Hillary and Bill’s Wounded Pride
FiveThirtyEight has a thoroughly persuasive analysis of Hillary Clinton’s nomination prospects, and they are beyond dismal. In fact, they prove that the whole question about Florida and Michigan is “much ado about nothing”:
If Florida and Michigan are not seated, Obama has effectively already clinched under this scenario. We have him picking up 41 pledged delegates and 23 add-on delegates between now and the 23rd, or 64 total, slightly more than the 60 he needs even without any further superdelegate endorsements. But even under Clinton’s best-case Michigan/Florida scenario, with the delegations fully seated, Obama will need only 1-2 superdelegate commitments per day to clinch by June 21.
The very last line in the table might be the one to pay the most attention to. If the Florida and Michigan delegations are seated as half-delegates, Obama needs only about 10 percent of the outstanding superdelegates in order to clinch the nomination; Clinton would need 90 percent. If Florida and Michigan are fully seated, Obama needs about 20 percent of the remaining undeclared delegates; Clinton needs roughly 80 percent.
If there is no prospect for success in pressing the Florida/Michgan question all the way ot the convention, the question then is: What can possibly explain Hillary’s continued dogged and even outright hysterical rhetorical pressing?
One common explanation is that Hillary is trying to force her way on to the VP ticket by accumulating enough votes to put party elites at her side to bend Obama to her will. But the blunt reason that Obama won’t do it is Bill Clinton. It would be bad enough to have and endlessly scheming Hillary in the VP office — wags have facetiously suggested that Obama would require a veritable army of food tasters. But the addition of former president Bill Clinton — an ex-president who has never fully accepted the “ex-” part of that title — would constitute a second competing power center in the West Wing. The Obama administration would be fractured irreparably into not two but three parts from day one. Only a willingness to embrace the inevitability of a stunted and ineffective administration would drive Obama to accept such a scenario and there is no evidence that he is stupid enough not to see the set-up. Even Clinton’s own advisers have reportedly concluded that Obama will not in fact offer Clinton the VP spot.

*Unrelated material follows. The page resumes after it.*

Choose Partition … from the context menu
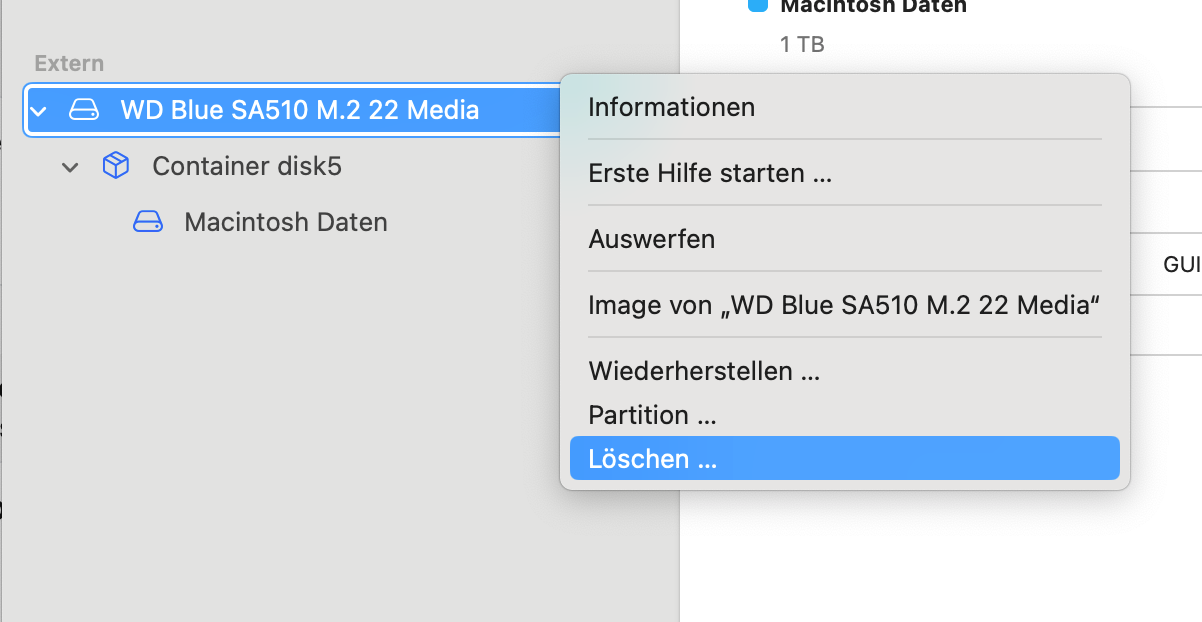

FiveThirtyEight highlights a more likely alternative: That the Clinton campaign has long since stopped being motivated by calculation and has become nothing more than a tantrum:
Increasingly, I am beginning to side with Jonathan Chait: we should stop trying to interpret the Clintons’ actions as those of a rational campaign. This is not just about Florida and Michigan. It’s about kindergate and Jesse Jackson and “hard working” and a whole series of actions that were at best politically tone-deaf and at worst almost willfully self-destructive. The story of the Clintons is not that of a campaign that will debase itself in order to win. Rather, it’s one of a campaign whose sense of self-pride had become so swollen as to obscure its path to victory.










Very nice analysis of the primary numerics. Too early to put much if any faith in November predicitions.
What can possibly explain Hillary’s continued dogged and even outright hysterical rhetorical pressing?
TANSTAAFL. She isn’t staying in the race for the exercise. Her actions have a purpose. I still say there’s more than one (rational) agenda at work behind the ongoing Clinton campaign and people keep missing that, which distorts the interpretation of any single-agenda-based analysis considerably. But my predictions were made weeks ago and will stand or fall on their own. If they’re wrong I’ll still own up to them.
100% agree that Clinton on the ticket as VP would be a bad idea for Obama, and no friend would advise him to take her.